### REQUEST:
Extend the patent claims on multilayer thin-film electronic devices, beginning after the last claim shown.

### SUPPLIED PASSAGE:
18. The electronic device based on multilayer thin films of claim 14, wherein the electronic device is characterized as an all-solid-state battery, with the multilayer thin films formed by the thin film structure and thin films formed on its inner and outer surfaces consisting of alternating layers of solid electrolyte and conductive electrode layers.

19. The electronic device based on multilayer thin films of claim 10, wherein the bottom of the thin film structure includes an additional carrier substrate combined to it.

20. The electronic device based on multilayer thin films of claim 19, wherein the thin film structure additionally includes a support layer made of glass material on its inner surface.

21. The electronic device based on multilayer thin films of claim 19, wherein the distance between the centers of adjacent microchannels in the thin film structure is less than 5 μm.

22. The electronic device based on multilayer thin films of claim 19, wherein the aspect ratio of the microchannels is between 30 and 1000.

23. The electronic device based on multilayer thin films of claim 19, wherein the external areas of the outermost thin films of the inner and outer surfaces of the thin film structure are filled with a conductive electrode material, forming conductive electrode layers.

24. The electronic device based on multilayer thin films of claim 23, wherein the materials used for forming the conductive electrode layers are precious metals, metals, heat-resistant metal nitrides, oxidation-resistant metal nitrides, conductive oxides, or N+ doped polysilicon.

25. The electronic device based on multilayer thin films of claim 23, wherein the electronic device is characterized as a capacitor, with the multilayer thin films formed by the thin film structure and thin films formed on its inner and outer surfaces can be a structure where dielectric layers and conductive electrode layers are alternately stacked.

26. The electronic device of claim 25, wherein the dielectric layer is composed of an oxide of one or more metals selected from silicon, zirconium, titanium, tantalum, hafnium, aluminum, alkali metals, and alkaline earth metals, or an ONO dielectric.

27. The electronic device based on multilayer thin films of claim 23, wherein the electronic device is characterized as an all-solid-state battery, with the multilayer thin films formed by the thin film structure and thin films formed on its inner and outer surfaces consisting of layers alternating of solid electrolyte and conductive electrode layers.

28. A method for manufacturing the electronic device based on multilayer thin films, comprising steps of: (A) preparing a microchannel plate with multiple microchannels aligned perpendicularly to the surface;(B) depositing a thin film structure on the microchannel plate;(C) removing the microchannel plate; and(D) sequentially stacking one or more layers of thin film on both sides of the thin film structure.

29. A method for manufacturing the electronic device based on multilayer thin films of claim 28, wherein the microchannel plate is characterized as being made of glass or polymer material.

30. A method for manufacturing the electronic device based on multilayer thin films of claim 29, wherein the thin film structure is characterized as being composed of a conductive electrode material.

31. A method for manufacturing the electronic device based on multilayer thin films of claim 28, wherein the aspect ratio of the microchannels is characterized as being between 30 and 1000.

### Text and element-pointing records:
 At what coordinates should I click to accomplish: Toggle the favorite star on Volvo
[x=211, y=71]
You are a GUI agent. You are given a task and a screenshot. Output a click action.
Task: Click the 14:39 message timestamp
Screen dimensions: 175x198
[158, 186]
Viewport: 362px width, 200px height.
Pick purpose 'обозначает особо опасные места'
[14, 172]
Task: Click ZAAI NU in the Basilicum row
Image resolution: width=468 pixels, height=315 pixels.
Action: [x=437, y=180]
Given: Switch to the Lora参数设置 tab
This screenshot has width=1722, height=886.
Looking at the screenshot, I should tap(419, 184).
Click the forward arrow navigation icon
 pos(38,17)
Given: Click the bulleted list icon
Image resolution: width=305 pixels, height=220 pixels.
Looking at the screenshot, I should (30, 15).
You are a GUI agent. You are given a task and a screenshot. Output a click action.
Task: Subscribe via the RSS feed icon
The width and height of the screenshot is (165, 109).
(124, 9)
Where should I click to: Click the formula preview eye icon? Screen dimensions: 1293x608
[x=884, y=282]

...

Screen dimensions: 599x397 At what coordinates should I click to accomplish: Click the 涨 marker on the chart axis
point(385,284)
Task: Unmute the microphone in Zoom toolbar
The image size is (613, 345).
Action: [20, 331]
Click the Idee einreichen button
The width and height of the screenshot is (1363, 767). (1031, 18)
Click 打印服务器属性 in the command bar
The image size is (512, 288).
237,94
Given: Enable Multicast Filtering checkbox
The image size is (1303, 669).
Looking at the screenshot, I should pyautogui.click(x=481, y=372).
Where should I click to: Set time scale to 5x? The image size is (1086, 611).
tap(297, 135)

...

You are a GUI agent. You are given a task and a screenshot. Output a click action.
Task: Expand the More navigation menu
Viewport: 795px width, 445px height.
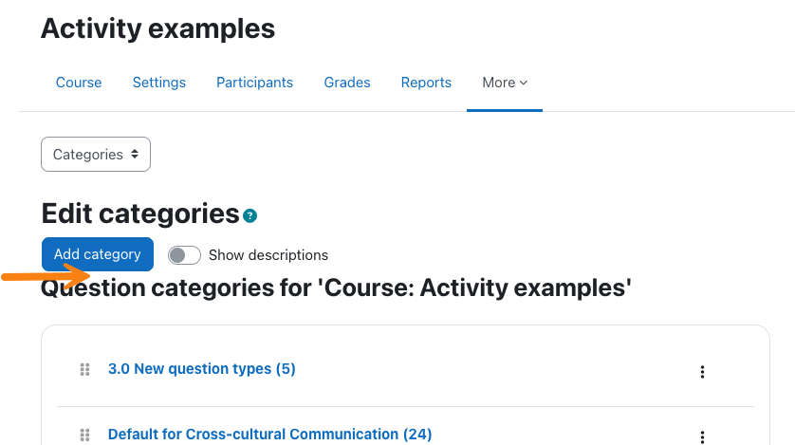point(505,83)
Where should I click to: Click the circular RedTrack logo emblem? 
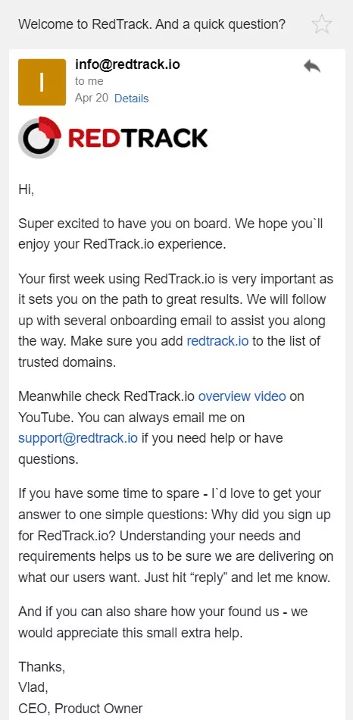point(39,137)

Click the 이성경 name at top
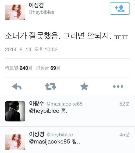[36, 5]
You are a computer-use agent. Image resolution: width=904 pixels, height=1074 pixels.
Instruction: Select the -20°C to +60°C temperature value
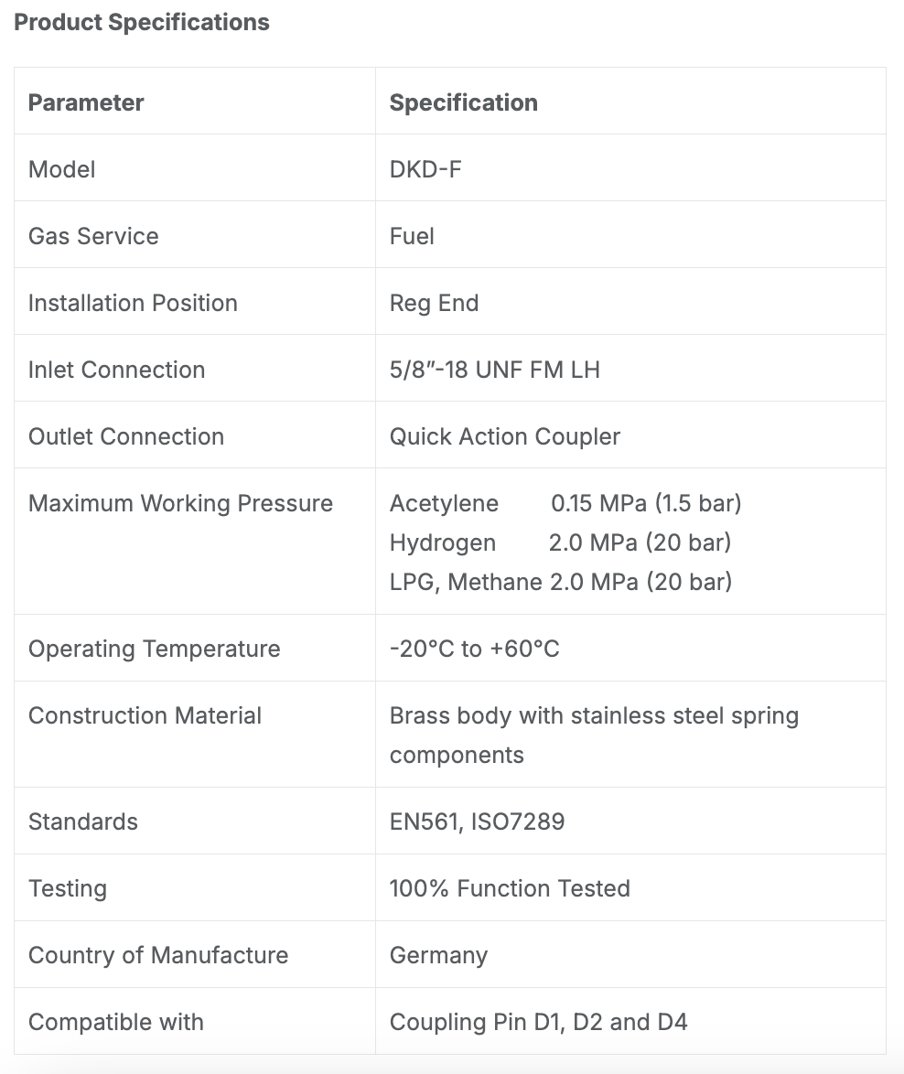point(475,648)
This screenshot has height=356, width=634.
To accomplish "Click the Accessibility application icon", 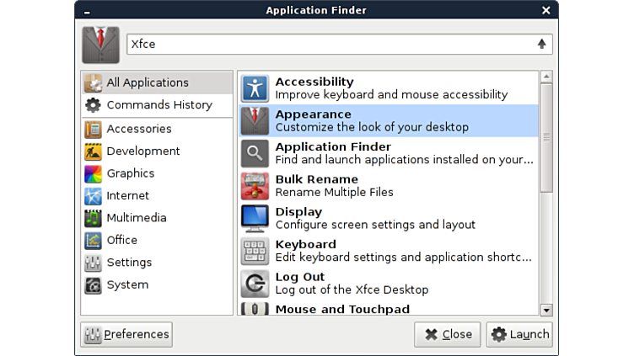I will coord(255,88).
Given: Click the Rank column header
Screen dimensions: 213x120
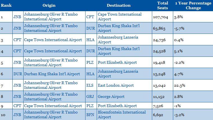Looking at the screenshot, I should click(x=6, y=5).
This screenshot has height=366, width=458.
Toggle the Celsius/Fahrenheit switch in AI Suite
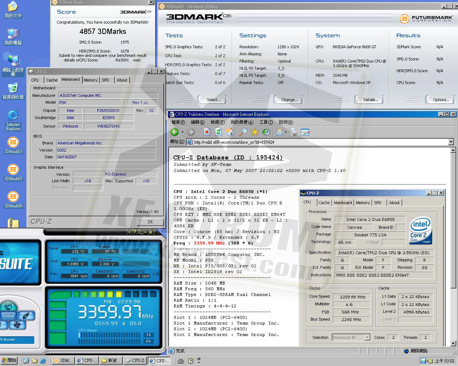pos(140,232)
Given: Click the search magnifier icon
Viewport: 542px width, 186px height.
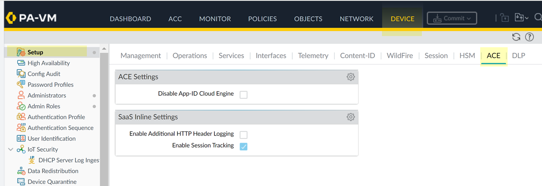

### THE ANSWER:
32. A method for manufacturing the electronic device based on multilayer thin films of any one of claim 28, wherein steps (A) and (C) are characterized as being performed by ALD or PEALD processes.

33. A method for manufacturing the electronic device based on multilayer thin films of claim 28, wherein step (B) is characterized as being carried out using diluted hydrofluoric acid or a mixture of NH4F and HF.

34. A method for manufacturing the electronic device based on multilayer thin films of claim 28, wherein the method is characterized by retaining 0% to 10% of the thickness of the microchannel plate after step (B).

35. A method for manufacturing the electronic device based on multilayer thin films of claim 28, wherein the last thin film formed in step (D) is characterized as a conductive electrode layer.

36. A method for manufacturing the electronic device based on multilayer thin films of claim 28, wherein after step (D), the method additionally includes step of: (E) filling the external areas of the outermost thin films of the inner and outer surfaces of the thin film structure with conductive electrode material to form a conductive electrode layer.

37. A method for manufacturing the electronic device based on multilayer thin films of claim 28, wherein the microchannel plate is characterized by having a carrier substrate attached to one of its surfaces.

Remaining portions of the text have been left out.